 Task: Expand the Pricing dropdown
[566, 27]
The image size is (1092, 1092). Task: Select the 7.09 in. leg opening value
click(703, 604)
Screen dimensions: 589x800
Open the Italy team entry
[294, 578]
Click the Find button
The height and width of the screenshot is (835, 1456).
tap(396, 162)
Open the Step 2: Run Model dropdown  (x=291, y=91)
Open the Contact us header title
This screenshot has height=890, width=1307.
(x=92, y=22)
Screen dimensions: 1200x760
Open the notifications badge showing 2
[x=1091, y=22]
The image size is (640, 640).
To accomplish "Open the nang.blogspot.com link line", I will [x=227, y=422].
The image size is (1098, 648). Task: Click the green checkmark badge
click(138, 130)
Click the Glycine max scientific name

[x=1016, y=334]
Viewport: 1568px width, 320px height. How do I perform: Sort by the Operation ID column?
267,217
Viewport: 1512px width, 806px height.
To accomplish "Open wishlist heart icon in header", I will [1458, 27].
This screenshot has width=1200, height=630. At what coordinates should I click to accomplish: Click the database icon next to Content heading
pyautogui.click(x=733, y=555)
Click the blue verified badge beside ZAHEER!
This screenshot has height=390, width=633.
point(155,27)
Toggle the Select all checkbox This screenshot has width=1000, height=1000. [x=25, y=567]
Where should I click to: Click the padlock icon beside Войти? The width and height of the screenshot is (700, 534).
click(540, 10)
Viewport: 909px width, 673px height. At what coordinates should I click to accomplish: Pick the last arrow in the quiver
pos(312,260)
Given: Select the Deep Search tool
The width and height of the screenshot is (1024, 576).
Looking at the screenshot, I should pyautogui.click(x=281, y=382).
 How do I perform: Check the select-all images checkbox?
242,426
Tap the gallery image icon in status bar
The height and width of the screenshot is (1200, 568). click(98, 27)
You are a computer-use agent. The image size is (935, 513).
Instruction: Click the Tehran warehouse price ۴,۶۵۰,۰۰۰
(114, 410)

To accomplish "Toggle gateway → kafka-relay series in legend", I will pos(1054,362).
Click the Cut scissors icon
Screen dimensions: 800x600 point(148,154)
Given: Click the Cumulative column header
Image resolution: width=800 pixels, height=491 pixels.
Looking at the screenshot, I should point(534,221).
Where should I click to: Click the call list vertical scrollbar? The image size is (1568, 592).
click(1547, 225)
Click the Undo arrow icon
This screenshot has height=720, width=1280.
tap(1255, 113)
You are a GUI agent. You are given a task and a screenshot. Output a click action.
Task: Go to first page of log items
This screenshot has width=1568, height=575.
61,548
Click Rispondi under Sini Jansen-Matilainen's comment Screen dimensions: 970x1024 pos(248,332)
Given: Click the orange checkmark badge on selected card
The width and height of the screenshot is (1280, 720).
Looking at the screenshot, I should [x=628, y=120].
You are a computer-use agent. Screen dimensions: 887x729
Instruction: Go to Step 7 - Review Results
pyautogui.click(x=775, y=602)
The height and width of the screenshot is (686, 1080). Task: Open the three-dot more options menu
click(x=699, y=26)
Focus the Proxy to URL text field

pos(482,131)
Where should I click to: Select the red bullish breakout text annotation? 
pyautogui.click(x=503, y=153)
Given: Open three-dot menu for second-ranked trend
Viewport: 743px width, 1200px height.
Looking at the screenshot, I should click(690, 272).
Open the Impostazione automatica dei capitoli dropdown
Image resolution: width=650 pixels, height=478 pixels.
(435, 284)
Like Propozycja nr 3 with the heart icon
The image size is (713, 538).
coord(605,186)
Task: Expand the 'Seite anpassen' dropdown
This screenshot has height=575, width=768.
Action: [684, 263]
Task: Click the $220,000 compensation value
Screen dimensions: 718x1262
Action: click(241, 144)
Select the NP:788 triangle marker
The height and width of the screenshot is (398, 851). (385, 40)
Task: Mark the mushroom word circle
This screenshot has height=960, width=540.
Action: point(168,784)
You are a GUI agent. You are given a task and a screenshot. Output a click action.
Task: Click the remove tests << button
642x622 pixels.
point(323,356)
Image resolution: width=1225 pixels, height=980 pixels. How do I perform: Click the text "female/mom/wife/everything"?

====

[Exercise objective] Reproduce the data exactly, omitting nothing.

[The completed task]
 Task: Expand the Pricing dropdown
[566, 27]
The image size is (1092, 1092). Task: Select the 7.09 in. leg opening value
click(703, 604)
Screen dimensions: 589x800
Open the Italy team entry
[294, 578]
Click the Find button
The height and width of the screenshot is (835, 1456).
tap(396, 162)
Open the Step 2: Run Model dropdown  (x=291, y=91)
Open the Contact us header title
This screenshot has height=890, width=1307.
(x=92, y=22)
Screen dimensions: 1200x760
Open the notifications badge showing 2
[x=1091, y=22]
The image size is (640, 640).
To accomplish "Open the nang.blogspot.com link line", I will [x=227, y=422].
The image size is (1098, 648). Task: Click the green checkmark badge
click(138, 130)
Click the Glycine max scientific name

[x=1016, y=334]
Viewport: 1568px width, 320px height. How do I perform: Sort by the Operation ID column?
267,217
Viewport: 1512px width, 806px height.
To accomplish "Open wishlist heart icon in header", I will [1458, 27].
This screenshot has width=1200, height=630. At what coordinates should I click to accomplish: Click the database icon next to Content heading
pyautogui.click(x=733, y=555)
Click the blue verified badge beside ZAHEER!
This screenshot has height=390, width=633.
point(155,27)
Toggle the Select all checkbox This screenshot has width=1000, height=1000. [x=25, y=567]
Where should I click to: Click the padlock icon beside Войти? The width and height of the screenshot is (700, 534).
click(540, 10)
Viewport: 909px width, 673px height. At what coordinates should I click to accomplish: Pick the last arrow in the quiver
pos(312,260)
Given: Select the Deep Search tool
The width and height of the screenshot is (1024, 576).
Looking at the screenshot, I should pyautogui.click(x=281, y=382).
 How do I perform: Check the select-all images checkbox?
242,426
Tap the gallery image icon in status bar
The height and width of the screenshot is (1200, 568). click(98, 27)
You are a computer-use agent. The image size is (935, 513).
Instruction: Click the Tehran warehouse price ۴,۶۵۰,۰۰۰
(114, 410)

To accomplish "Toggle gateway → kafka-relay series in legend", I will pos(1054,362).
Click the Cut scissors icon
Screen dimensions: 800x600 point(148,154)
Given: Click the Cumulative column header
Image resolution: width=800 pixels, height=491 pixels.
Looking at the screenshot, I should point(534,221).
Where should I click to: Click the call list vertical scrollbar? The image size is (1568, 592).
click(1547, 225)
Click the Undo arrow icon
This screenshot has height=720, width=1280.
tap(1255, 113)
You are a GUI agent. You are given a task and a screenshot. Output a click action.
Task: Go to first page of log items
This screenshot has width=1568, height=575.
61,548
Click Rispondi under Sini Jansen-Matilainen's comment Screen dimensions: 970x1024 pos(248,332)
Given: Click the orange checkmark badge on selected card
The width and height of the screenshot is (1280, 720).
Looking at the screenshot, I should [x=628, y=120].
You are a computer-use agent. Screen dimensions: 887x729
Instruction: Go to Step 7 - Review Results
pyautogui.click(x=775, y=602)
The height and width of the screenshot is (686, 1080). Task: Open the three-dot more options menu
click(x=699, y=26)
Focus the Proxy to URL text field

pos(482,131)
Where should I click to: Select the red bullish breakout text annotation? 
pyautogui.click(x=503, y=153)
Given: Open three-dot menu for second-ranked trend
Viewport: 743px width, 1200px height.
Looking at the screenshot, I should click(690, 272).
Open the Impostazione automatica dei capitoli dropdown
Image resolution: width=650 pixels, height=478 pixels.
(435, 284)
Like Propozycja nr 3 with the heart icon
The image size is (713, 538).
coord(605,186)
Task: Expand the 'Seite anpassen' dropdown
This screenshot has height=575, width=768.
Action: [684, 263]
Task: Click the $220,000 compensation value
Screen dimensions: 718x1262
Action: click(241, 144)
Select the NP:788 triangle marker
The height and width of the screenshot is (398, 851). (385, 40)
Task: Mark the mushroom word circle
This screenshot has height=960, width=540.
Action: point(168,784)
You are a GUI agent. You are given a task and a screenshot. Output a click action.
Task: Click the remove tests << button
642x622 pixels.
point(323,356)
Image resolution: width=1225 pixels, height=980 pixels. How do I perform: Click the text "female/mom/wife/everything"?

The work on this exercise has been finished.